Fig. 1: Comparison of Bi₃⁺ primary ion beam ToF-SIMS and Ar₃₀₀₀⁺ primary ion beam 3D OrbiSIMS analysis of lysozyme.

a In the positive ion secondary mass spectrum obtained using ToF-SIMS, only single amino acid fragments can be identified. b In the GCIB 3D OrbiSIMS data, protein fragments larger than single amino acids are generated due to the GCIB bombardment. Amino acid neutral losses, W-tryptophan, A-alanine, N-asparagine, M-methionine, R-arginine, Q-glutamine, T-tyrosine and V-valine can be assigned due to the high mass-resolving power and mass accuracy of the Orbitrap^TM analyser.

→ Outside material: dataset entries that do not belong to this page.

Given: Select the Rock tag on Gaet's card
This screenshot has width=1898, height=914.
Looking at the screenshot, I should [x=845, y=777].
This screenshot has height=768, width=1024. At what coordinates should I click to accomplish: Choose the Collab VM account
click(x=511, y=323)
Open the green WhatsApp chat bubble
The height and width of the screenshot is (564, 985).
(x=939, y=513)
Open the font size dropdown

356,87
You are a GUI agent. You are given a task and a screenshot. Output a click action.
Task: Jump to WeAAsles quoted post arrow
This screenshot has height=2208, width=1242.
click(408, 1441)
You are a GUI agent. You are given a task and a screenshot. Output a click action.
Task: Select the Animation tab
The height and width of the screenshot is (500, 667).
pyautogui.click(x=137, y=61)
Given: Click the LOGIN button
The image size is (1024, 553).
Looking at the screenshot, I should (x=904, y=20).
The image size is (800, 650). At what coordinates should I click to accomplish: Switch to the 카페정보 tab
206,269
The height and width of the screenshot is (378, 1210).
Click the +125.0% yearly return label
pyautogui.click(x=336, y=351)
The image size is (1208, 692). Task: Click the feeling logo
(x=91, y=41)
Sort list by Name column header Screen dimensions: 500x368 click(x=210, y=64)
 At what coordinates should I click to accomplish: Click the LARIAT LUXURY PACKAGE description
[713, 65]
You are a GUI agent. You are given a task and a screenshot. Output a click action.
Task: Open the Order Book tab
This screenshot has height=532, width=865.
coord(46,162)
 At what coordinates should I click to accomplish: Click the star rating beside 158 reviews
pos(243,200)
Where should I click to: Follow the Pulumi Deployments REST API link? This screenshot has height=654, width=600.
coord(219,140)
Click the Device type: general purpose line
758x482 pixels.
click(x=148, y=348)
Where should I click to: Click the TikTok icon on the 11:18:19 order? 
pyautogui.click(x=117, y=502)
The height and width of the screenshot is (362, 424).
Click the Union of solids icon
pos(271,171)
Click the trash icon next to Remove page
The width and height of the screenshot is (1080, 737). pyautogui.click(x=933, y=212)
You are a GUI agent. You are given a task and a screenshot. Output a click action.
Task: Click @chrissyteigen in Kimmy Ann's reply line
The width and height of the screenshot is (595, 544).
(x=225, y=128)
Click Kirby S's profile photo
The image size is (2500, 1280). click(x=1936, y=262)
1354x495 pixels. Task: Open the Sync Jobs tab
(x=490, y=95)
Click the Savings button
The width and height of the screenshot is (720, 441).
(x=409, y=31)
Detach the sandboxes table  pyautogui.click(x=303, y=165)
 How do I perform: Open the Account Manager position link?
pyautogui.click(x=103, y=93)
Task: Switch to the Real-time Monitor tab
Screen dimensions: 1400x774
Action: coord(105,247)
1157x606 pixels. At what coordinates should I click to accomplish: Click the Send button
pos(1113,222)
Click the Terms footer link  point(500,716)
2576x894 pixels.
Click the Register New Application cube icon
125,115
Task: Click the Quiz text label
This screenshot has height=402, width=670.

The amino acid sequences are highlighted in the lysozyme structure, exported from PDB entry1AZF³⁸. In the associated LMIG ToF-SIMS and GCIB 3D OrbiSIMS images of lysozyme film under a gold grid, blue represents the gold signal and red represents a sum of (a) amino acid fragments listed in Supplementary Table 1 and (b) assigned peptide fragments listed in Supplementary Fig. 6. The scale bars represent 50 μm. c Sixteen proteins of different biological functions were analysed. From 5% (transferrin) to 53% (lysozyme) sequence coverage was achieved for a range of sizes from 51 to 2446 amino acids.